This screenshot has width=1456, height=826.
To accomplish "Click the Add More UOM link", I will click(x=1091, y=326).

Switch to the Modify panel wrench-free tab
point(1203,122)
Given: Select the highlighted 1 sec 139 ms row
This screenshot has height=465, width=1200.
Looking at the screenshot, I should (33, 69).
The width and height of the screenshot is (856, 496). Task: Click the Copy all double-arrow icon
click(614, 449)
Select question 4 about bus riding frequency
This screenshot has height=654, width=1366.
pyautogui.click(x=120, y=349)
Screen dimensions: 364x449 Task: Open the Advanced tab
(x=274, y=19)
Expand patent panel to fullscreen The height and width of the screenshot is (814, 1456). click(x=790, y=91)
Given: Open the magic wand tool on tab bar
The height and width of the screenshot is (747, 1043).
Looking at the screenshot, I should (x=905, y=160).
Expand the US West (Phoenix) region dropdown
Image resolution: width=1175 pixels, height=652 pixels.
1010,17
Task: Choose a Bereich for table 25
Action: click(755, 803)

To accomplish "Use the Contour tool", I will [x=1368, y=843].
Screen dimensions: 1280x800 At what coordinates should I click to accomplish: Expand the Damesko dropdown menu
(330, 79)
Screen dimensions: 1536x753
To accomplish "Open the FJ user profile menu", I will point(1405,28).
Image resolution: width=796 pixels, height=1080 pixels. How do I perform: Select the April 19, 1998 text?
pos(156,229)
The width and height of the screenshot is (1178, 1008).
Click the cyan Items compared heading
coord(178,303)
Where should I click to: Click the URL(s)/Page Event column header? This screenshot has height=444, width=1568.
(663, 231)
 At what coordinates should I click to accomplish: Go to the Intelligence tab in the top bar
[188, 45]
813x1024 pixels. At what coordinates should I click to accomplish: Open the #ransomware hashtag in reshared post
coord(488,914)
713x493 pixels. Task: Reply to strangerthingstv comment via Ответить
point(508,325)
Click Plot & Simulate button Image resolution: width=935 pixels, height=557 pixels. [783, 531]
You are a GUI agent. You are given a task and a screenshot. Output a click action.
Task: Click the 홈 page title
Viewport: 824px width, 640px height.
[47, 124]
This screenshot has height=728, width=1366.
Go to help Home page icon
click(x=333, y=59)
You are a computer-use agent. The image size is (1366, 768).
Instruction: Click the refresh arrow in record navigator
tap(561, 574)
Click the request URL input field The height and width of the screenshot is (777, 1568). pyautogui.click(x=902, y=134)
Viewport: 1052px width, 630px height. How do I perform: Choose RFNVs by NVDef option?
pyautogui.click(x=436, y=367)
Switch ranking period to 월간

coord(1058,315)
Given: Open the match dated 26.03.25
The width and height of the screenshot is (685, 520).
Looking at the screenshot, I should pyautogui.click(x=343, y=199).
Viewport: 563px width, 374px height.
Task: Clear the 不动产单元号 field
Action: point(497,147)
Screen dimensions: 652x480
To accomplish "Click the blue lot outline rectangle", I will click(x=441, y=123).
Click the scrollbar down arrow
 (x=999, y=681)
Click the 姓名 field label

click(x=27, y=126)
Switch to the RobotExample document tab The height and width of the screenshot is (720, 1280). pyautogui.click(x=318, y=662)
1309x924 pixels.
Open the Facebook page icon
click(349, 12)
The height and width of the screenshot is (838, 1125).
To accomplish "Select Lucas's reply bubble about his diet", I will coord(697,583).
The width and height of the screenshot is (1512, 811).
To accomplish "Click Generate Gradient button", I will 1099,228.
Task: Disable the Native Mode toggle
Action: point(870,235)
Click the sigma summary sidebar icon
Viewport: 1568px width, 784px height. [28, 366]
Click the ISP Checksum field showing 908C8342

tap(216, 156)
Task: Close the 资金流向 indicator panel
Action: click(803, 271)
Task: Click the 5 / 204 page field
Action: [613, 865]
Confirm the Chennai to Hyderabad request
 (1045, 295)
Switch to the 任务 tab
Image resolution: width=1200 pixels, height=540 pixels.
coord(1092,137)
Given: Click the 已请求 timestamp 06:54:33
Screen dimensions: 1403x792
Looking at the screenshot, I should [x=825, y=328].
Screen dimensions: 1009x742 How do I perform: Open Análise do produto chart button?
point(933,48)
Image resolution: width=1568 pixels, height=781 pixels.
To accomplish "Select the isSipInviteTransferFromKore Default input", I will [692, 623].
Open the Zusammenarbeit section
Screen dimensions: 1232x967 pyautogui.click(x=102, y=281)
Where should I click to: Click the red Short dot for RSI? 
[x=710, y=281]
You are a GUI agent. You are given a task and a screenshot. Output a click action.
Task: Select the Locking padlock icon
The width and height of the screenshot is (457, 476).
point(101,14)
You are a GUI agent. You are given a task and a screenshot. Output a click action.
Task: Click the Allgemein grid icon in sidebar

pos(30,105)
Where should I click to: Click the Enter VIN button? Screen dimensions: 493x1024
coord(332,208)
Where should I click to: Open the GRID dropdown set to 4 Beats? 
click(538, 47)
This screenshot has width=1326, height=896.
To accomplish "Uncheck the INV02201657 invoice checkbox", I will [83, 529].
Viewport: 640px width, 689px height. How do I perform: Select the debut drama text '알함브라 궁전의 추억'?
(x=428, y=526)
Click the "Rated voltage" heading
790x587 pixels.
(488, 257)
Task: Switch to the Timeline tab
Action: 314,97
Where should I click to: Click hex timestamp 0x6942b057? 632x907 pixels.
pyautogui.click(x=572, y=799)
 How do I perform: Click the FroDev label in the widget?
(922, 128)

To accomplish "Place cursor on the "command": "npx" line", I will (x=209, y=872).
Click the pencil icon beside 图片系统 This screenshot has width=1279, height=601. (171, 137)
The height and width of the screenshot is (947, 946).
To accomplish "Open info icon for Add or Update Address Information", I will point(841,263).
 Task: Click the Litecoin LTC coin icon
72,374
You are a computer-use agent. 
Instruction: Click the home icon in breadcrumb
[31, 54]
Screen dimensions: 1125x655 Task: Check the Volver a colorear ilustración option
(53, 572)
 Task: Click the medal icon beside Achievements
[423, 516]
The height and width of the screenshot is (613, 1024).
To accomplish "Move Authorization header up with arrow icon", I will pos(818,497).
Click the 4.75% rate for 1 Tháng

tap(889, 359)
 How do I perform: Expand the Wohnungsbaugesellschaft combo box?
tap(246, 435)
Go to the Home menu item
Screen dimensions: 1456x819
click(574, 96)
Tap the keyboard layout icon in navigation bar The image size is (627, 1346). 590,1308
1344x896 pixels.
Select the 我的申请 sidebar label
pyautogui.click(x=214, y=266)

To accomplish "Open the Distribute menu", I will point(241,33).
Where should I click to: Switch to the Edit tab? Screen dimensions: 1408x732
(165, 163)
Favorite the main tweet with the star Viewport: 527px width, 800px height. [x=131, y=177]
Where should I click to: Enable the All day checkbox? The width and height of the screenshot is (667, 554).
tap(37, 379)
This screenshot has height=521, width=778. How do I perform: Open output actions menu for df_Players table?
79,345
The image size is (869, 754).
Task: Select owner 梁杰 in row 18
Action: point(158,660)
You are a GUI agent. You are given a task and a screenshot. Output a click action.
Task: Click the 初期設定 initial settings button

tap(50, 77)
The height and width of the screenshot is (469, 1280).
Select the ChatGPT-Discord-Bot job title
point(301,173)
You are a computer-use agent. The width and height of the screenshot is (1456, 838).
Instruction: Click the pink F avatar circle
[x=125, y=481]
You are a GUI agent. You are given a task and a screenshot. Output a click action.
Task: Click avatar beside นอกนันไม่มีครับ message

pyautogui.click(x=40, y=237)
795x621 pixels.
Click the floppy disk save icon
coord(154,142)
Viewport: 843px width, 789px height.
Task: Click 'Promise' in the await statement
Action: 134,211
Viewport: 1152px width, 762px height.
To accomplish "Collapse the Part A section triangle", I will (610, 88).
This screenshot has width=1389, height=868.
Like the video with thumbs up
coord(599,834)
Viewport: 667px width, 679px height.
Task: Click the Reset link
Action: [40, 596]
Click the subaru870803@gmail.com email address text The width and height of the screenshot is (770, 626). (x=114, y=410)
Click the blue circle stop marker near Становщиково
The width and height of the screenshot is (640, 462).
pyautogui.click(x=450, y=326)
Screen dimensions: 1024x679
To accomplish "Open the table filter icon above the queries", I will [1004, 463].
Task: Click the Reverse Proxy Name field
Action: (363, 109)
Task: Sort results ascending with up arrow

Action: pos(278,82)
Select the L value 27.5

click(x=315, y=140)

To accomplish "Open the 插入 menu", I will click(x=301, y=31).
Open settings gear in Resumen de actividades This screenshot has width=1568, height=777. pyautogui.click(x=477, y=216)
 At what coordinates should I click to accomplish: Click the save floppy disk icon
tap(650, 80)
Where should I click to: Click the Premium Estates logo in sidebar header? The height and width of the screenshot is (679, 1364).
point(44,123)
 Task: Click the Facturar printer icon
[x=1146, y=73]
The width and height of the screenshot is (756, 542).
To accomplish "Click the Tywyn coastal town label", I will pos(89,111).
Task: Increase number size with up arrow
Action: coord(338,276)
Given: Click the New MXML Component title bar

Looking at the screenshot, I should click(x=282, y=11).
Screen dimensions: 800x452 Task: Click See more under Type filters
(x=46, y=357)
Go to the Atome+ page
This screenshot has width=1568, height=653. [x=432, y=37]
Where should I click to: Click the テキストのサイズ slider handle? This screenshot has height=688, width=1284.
★ ★ ★ ★ ★
PROBLEM:
Count how many lines of the records hold the string "computer"; the answer is that number alone.

SOLUTION FOR THIS PROBLEM:
3